■ Prompt ■
Each entry must be given again exactly as it appears, with images excluded.

■ Supplied material ■
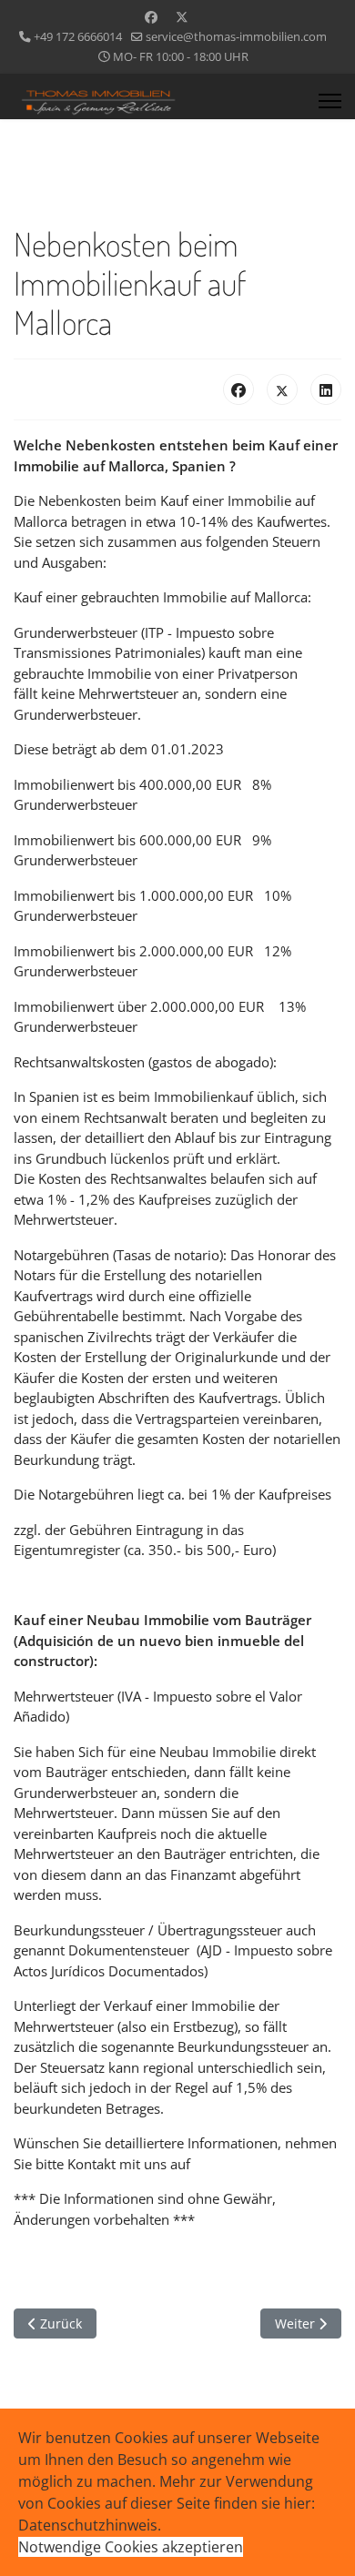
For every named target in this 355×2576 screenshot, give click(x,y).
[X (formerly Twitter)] (282, 389)
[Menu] (330, 101)
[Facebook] (151, 16)
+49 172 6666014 (78, 37)
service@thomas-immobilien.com (236, 37)
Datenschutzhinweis (87, 2525)
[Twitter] (182, 16)
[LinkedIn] (325, 389)
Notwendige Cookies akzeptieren (130, 2547)
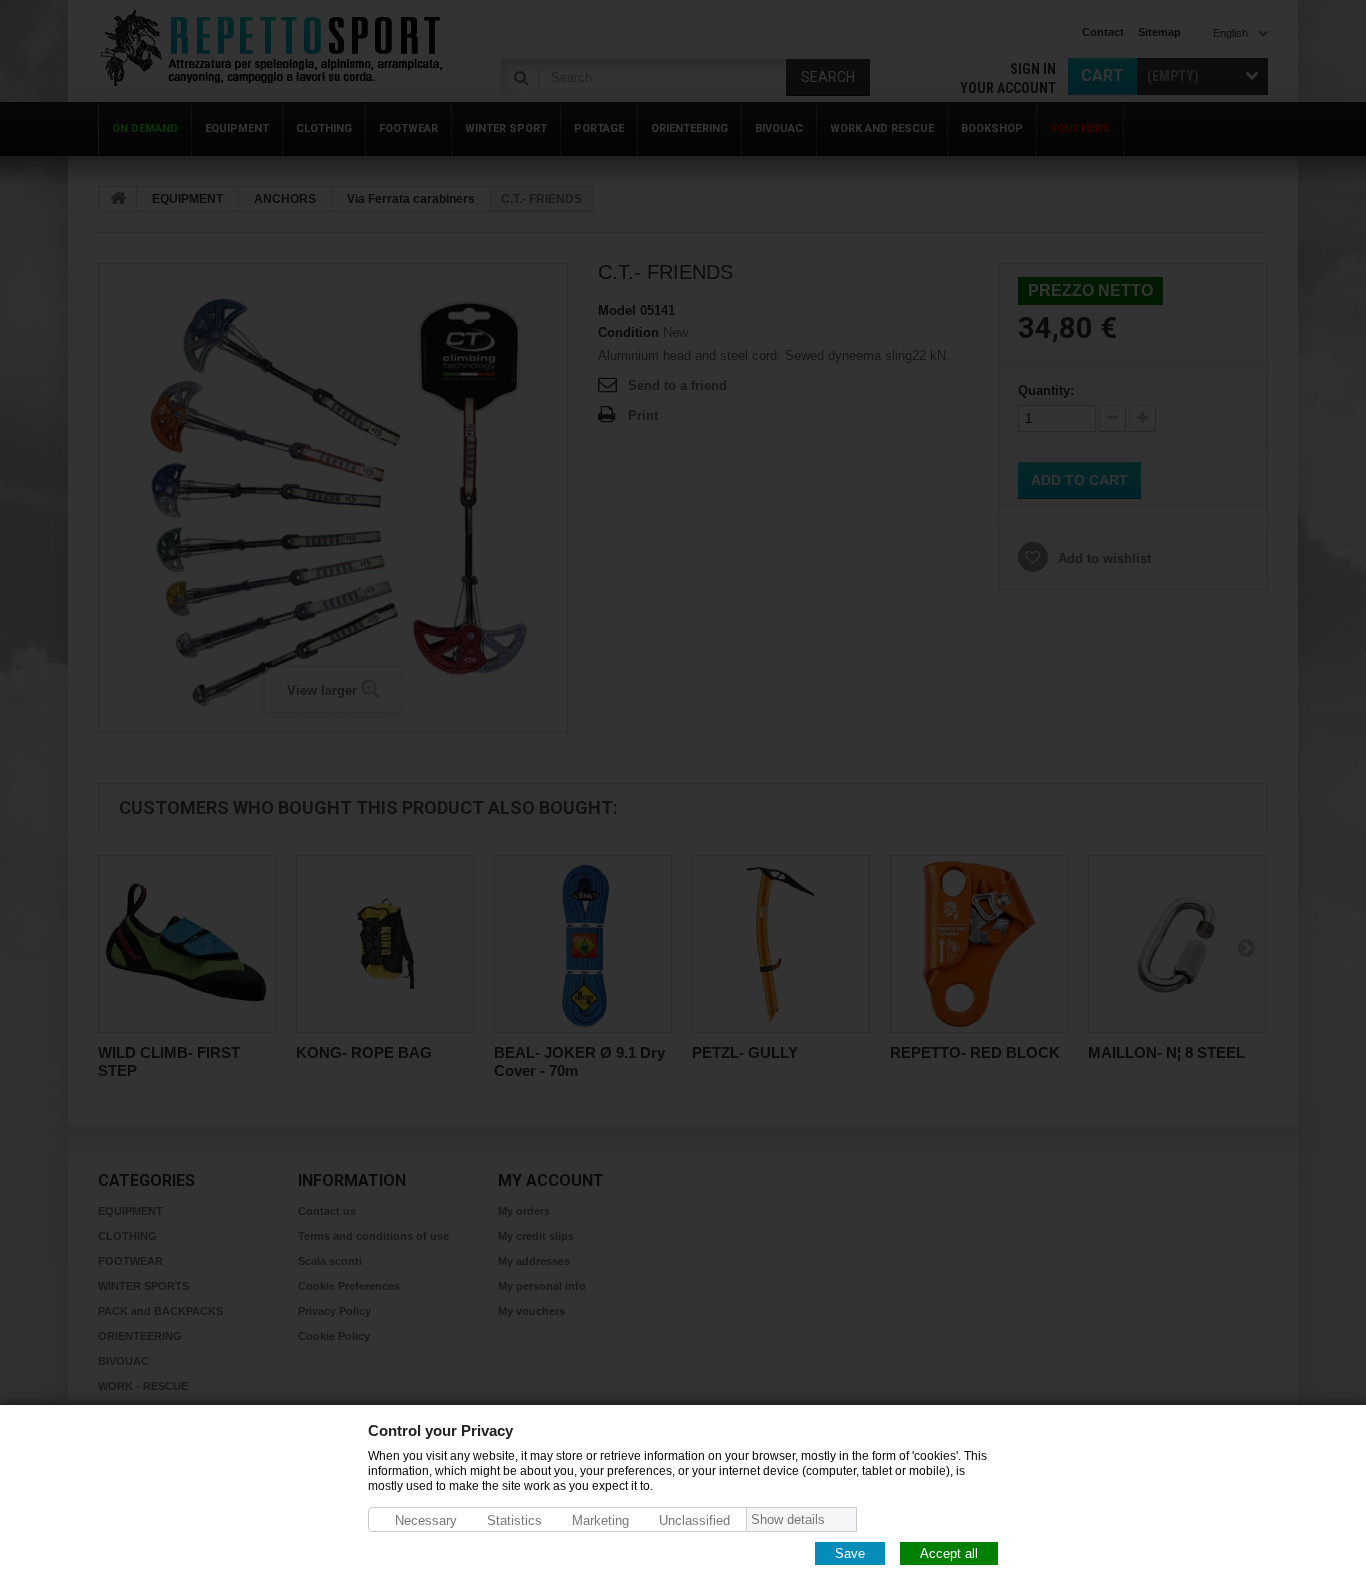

■ Result below ■
For every named target in this 355×2576 screenshot, give click(x,y).
[X (formerly Twitter)] (282, 389)
[Menu] (330, 101)
[Facebook] (151, 16)
+49 172 6666014 (78, 37)
service@thomas-immobilien.com (236, 37)
Datenschutzhinweis (87, 2525)
[Twitter] (182, 16)
[LinkedIn] (325, 389)
Notwendige Cookies akzeptieren (130, 2547)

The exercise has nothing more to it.